When I used to work as an archaeologist, I heard a lot of bad-mouthing about metal detectorists. These guys scan the ground for coins and other metal objects. Most of the time they only find a few old pennies. It's when they discover something of historic value that some archaeologists get grumpy. Many archaeologists don't trust metal detectorists, saying they disturb ancient sites and pocket their findings. This week's discovery of a Viking horde of silver in England shows how responsible metal detectorists, far from being nosy snoopers into the sacred soil of archaeology, can actually help us learn more about the past.
That "something" is that in the tenth century "the Vikings" (sic) buried stuff and there was this bloke who called himself King "Conut.Airde" or whatever.

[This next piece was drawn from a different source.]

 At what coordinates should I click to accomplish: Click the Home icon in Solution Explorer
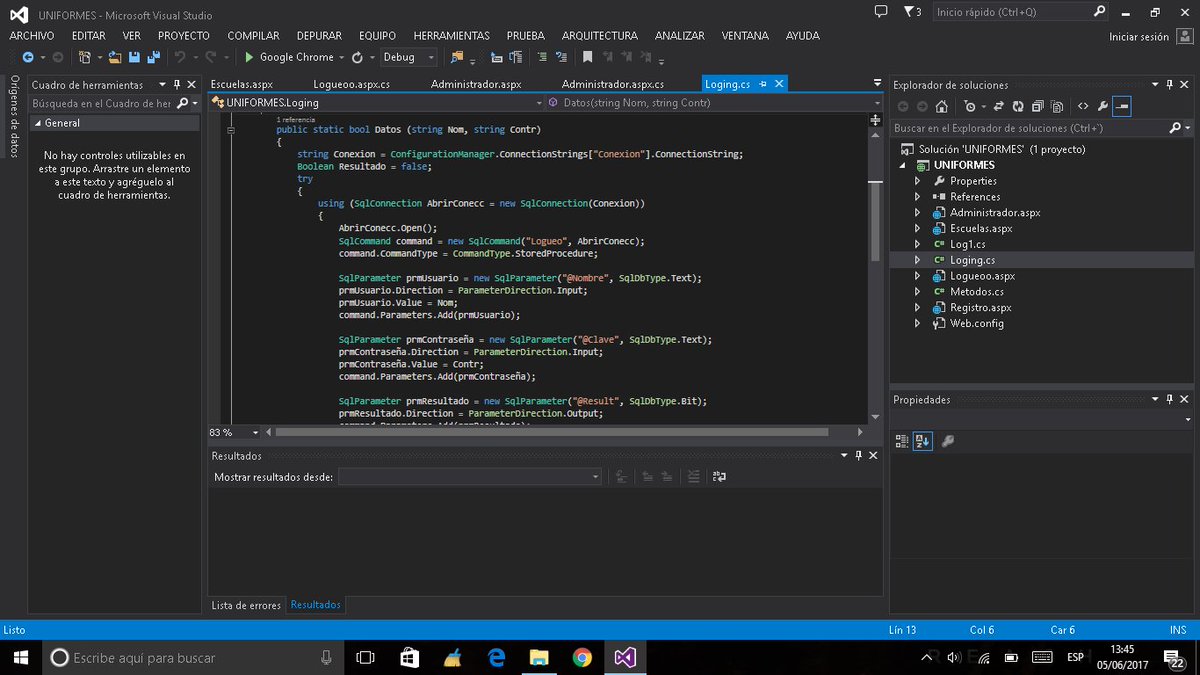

He then goes on about the Chalgrove coin of Domitianus II who was - he reckons for some reason - an "officer [who] had been garrisoned in Britain"* and in whose brief reign coins were struck, one of which was found in another "horde" by another lucky British metal detectorist.

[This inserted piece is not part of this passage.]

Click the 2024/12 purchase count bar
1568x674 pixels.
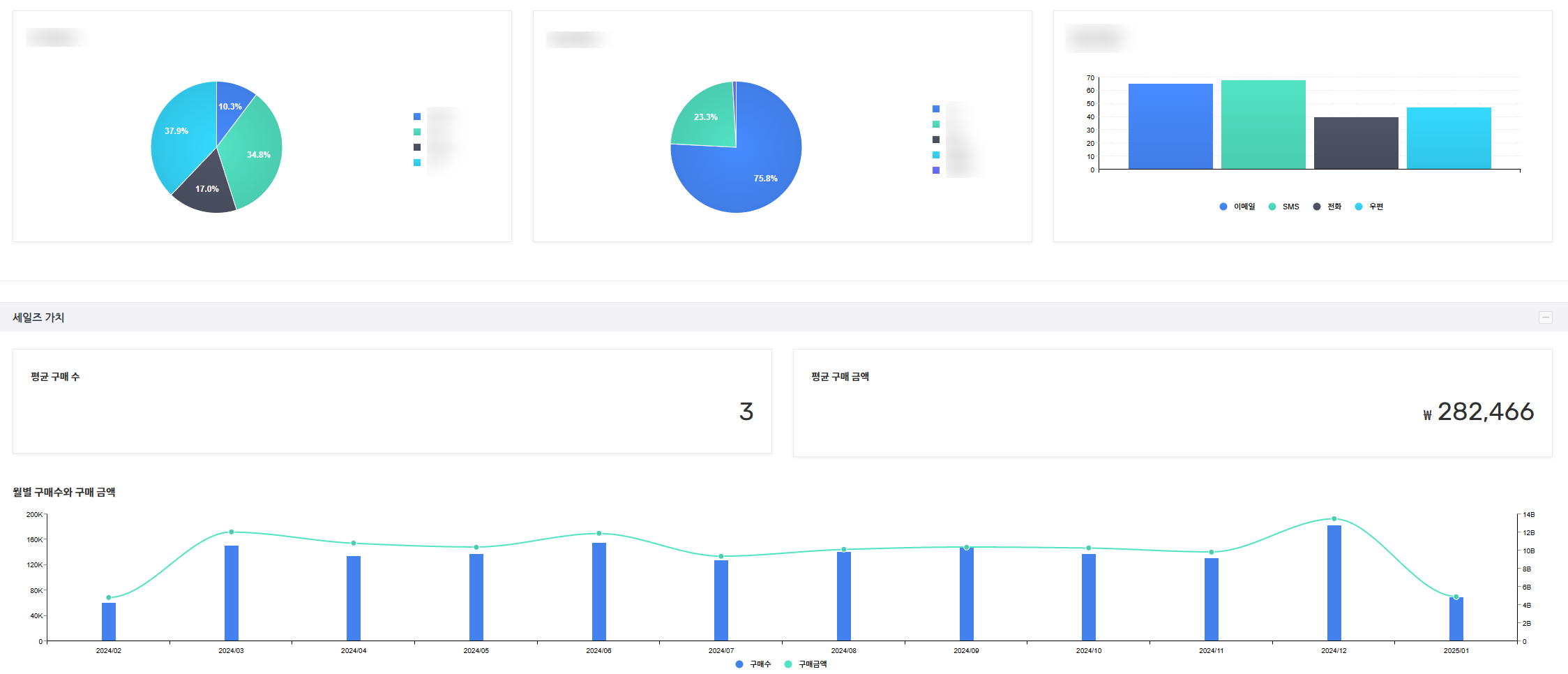click(1334, 583)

In both cases, the lucky guys did the right (and legal) thing--they reported their finds to the proper authorities. Laws governing such finds differ from country to country, but it's always important to report anything you find that may be of historical significance. You never know, you might have discovered a new king.
Even in Missouri?

Apparently Mr McLachlan believes that only when they show their finds to "experts" (i.e. the authorities/ professional archaeologists) will these artefact hunters learn what they've found. This is a result of the lack of recognition that artefact hunting with metal detectors is done to obtain collectables. These people are collectors and as such have acquired a great deal of knowledge about the typology of the things they collect. This is the underlying fault of the PAS system which was set up based on the elitist premise that the artefact hunter would be glad to come, cap in hand, to the professional with the friendly smile and outstretched hand, to "learn" from them what they have found. A coin collector does not need an archaeologist to tell him which ruler struck the coin they have, they can work these things out for themselves (coins generally have the bloke's name written on them - duh). Probably many "finders" know a good deal more about some aspects of the artefacts in their collections than the young girl fresh out of University who got a job as an FLO. That is no justification of course for them trashing sites, but neither are they all wholly ignorant morons. This is the reasoning behind the current trend for the PAS to claim they are "partners" of artefact hunters.

hat tip to Heritage Action

* More likely in Gaul near the seat of imperial power and more importantly in this context the main mint responsible for the coins of the Gallic Empire at Trier.